An analysis of 1,199 patients showed that CLL patients aged 65 years and older had significantly higher odds than younger patients of developing a grade three or four hematologic toxicity (adjusted odds ratio, 1.70; P = .009; 95% confidence interval, 1.57-1.84) or nonhematologic toxicity (OR, 1.47; P = .022; 95% CI, 1.39-1.55).

An older woman lying in bed takes medication. iStock/Thinkstock.com
Likewise, in NHL patients, the odds of experiencing a grade three or four non-hematologic toxicity were significantly higher for older patients (OR, 1.89; P = .017; 95% CI,1.64-2.17), though the odds of hematologic toxicity did not differ significantly between age groups, wrote Michael Tallarico, MD, of the University of Chicago Comprehensive Cancer Center, and his coauthors.

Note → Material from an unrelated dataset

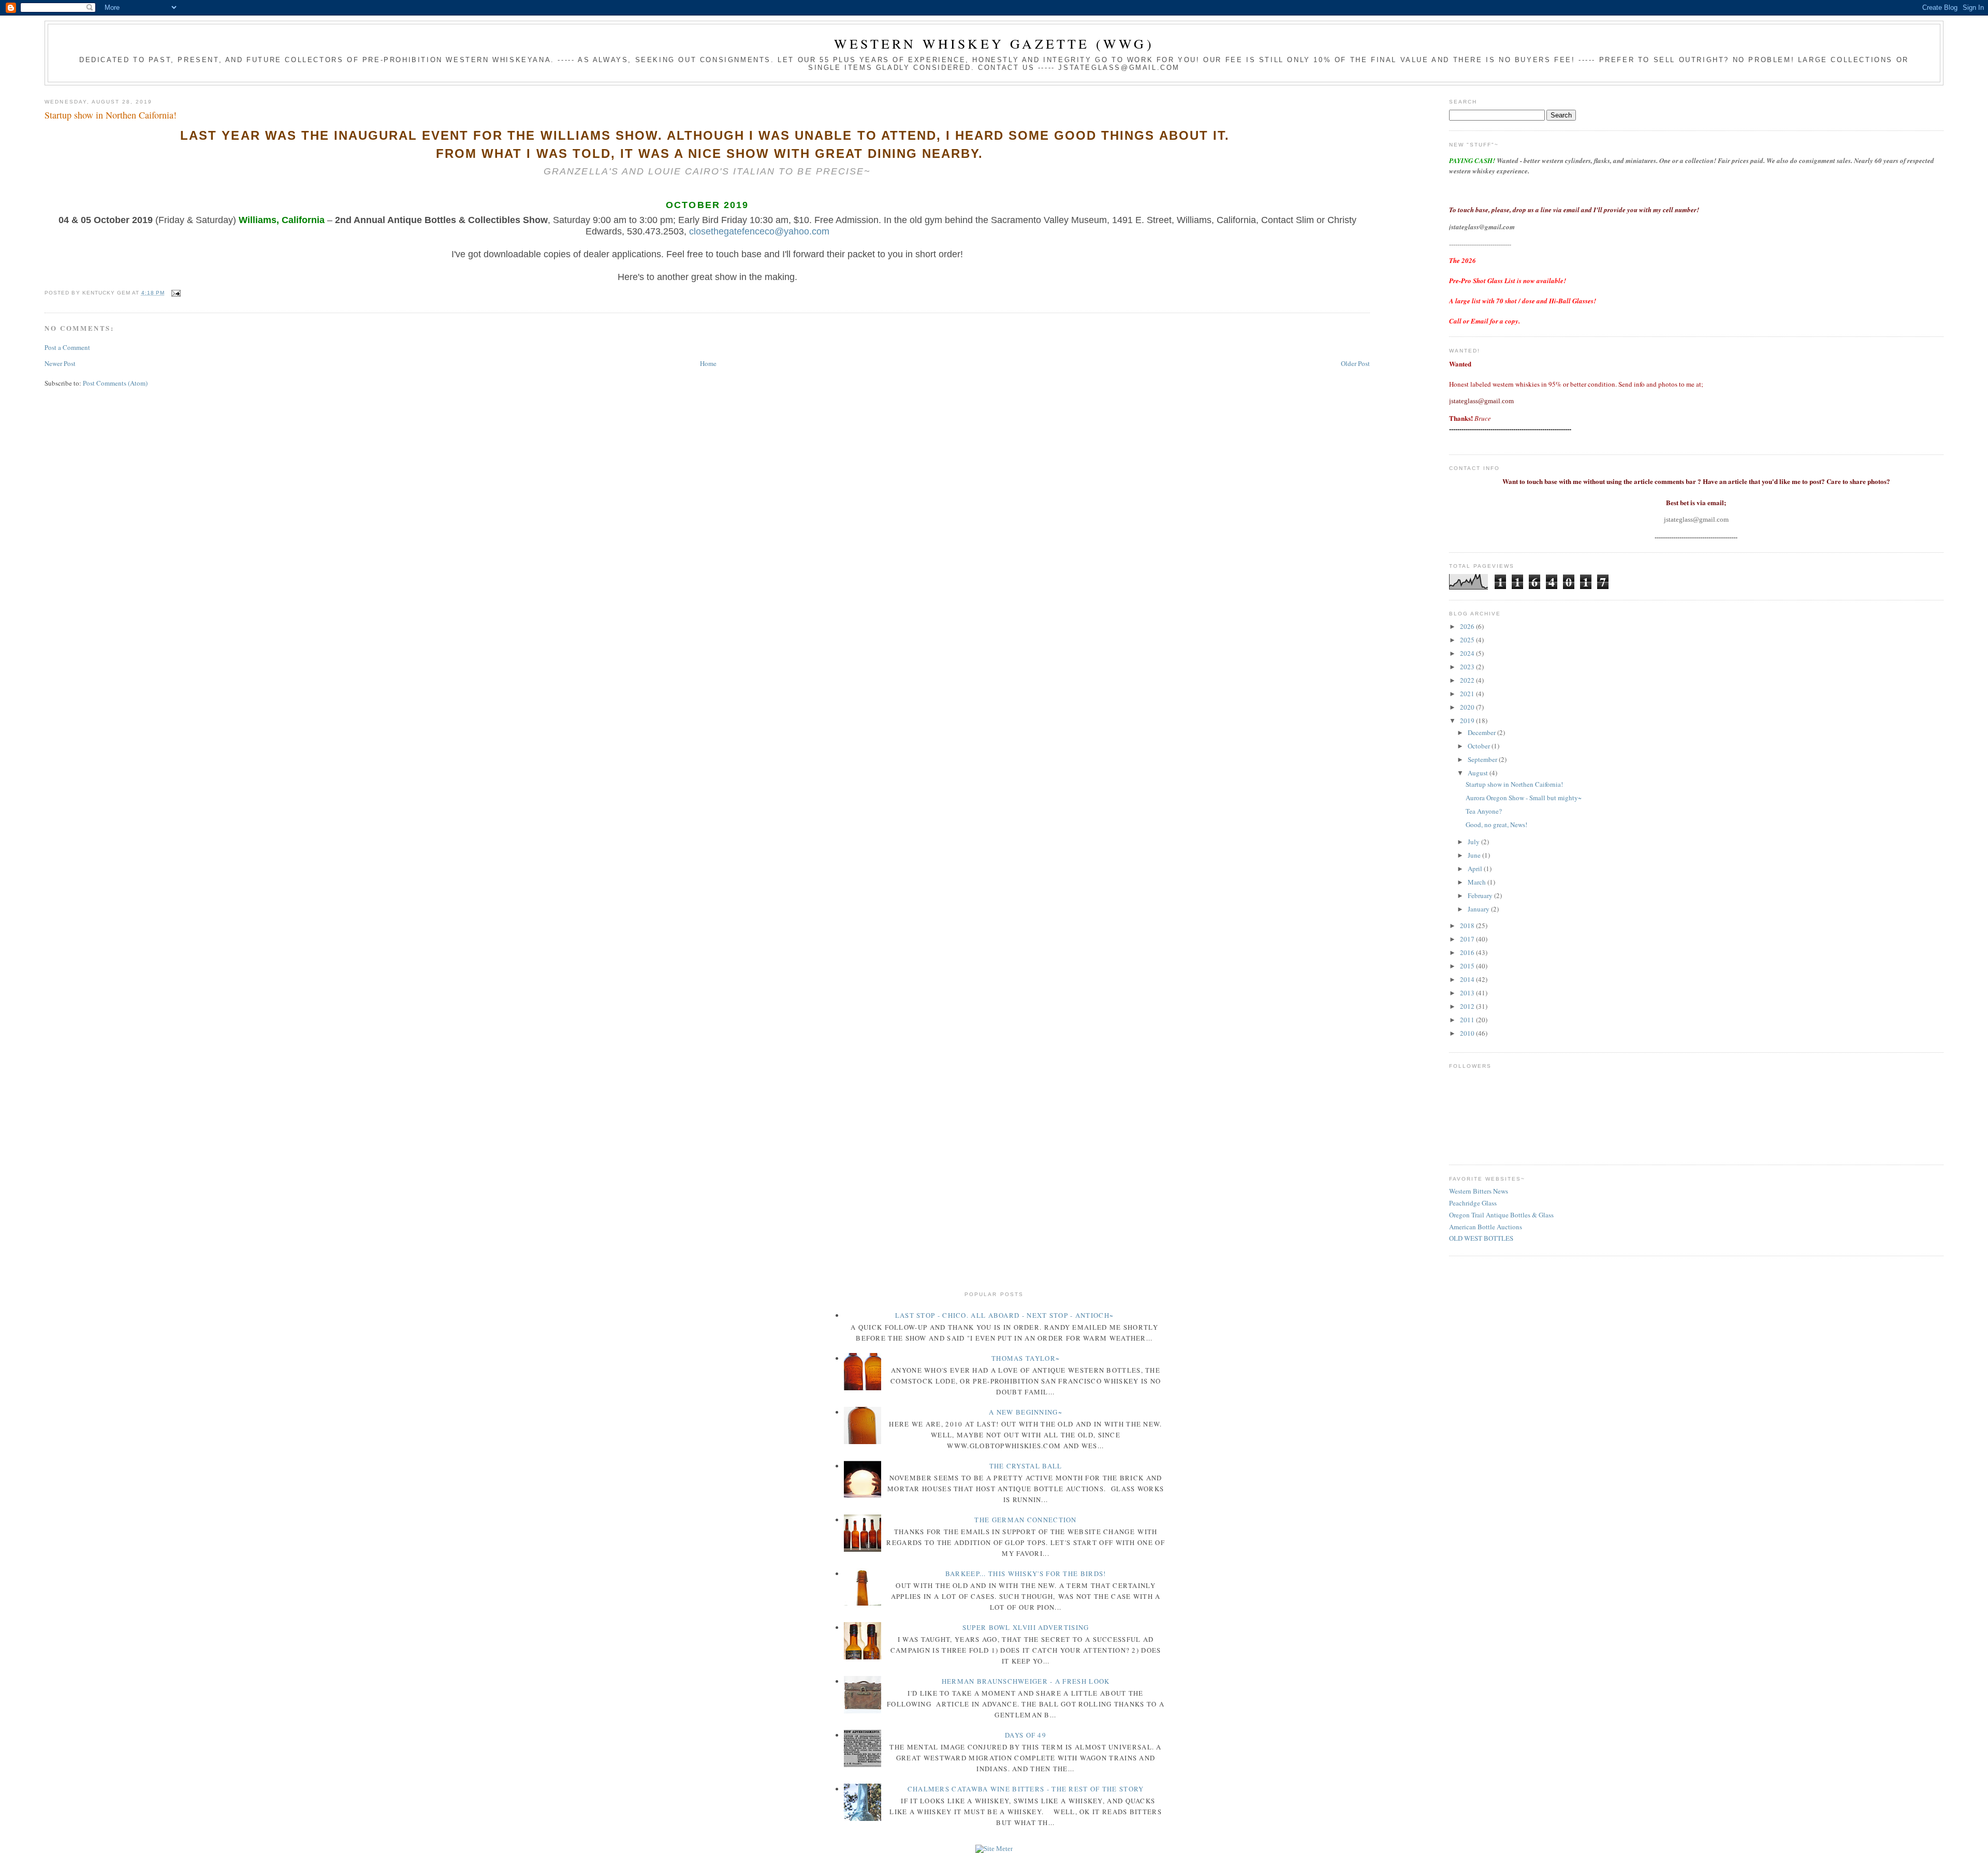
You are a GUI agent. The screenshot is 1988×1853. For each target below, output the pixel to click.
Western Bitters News (1478, 1191)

Investigators analyzed data obtained from the Alliance for Clinical Trials in Oncology to compare the incidence of toxicities between age groups. Of the 1,199 patients included in the analysis, 409 were 65 years of age or older, and 790 were younger than 65 years. Among these patients, 438 received only therapy with novel agents including biologic combinations, monoclonal antibodies, cell cycle inhibitors, chemoimmunotherapy, and immunomodulators, and 761 received novel agents in addition to chemotherapy.

Overall, 68% of CLL patients and 35% of NHL patients had at least one grade three or four hematologic toxicity, compared with 48% and 54% for nonhematologic toxicities, respectively.

Older CLL patients with at least one grade three or four toxicity in the first 3 months had similar overall survival (OS) and progression-free survival (PFS) as those without a toxicity. In contrast, older NHL patients with at least one grade three or four hematologic toxicity in the first 3 months had worse OS (HR, 3.14; P = .006; 95% CI, 2.25-4.39) and PFS (HR, 3.06; P = .011; 95% CI, 2.10-4.45) than patients without these toxicities. Nonhematologic toxicities were not significantly associated with survival outcomes for patients with NHL.

“The observed associations between hematologic toxicity and OS/PFS among older patients with NHL require further investigation,” the researchers wrote. “These findings could represent a direct effect of toxicity due to decreased physiologic reserve, decreased drug clearance, or an increased sensitivity of tissue to novel agents.”

The study was supported by a National Institutes of Health grant. Researchers reported relationships with Bartlett, KITE, Pfizer, Seattle Genetics, Roche-Genentech, Celgene, Pharmacyclics, and Gilead.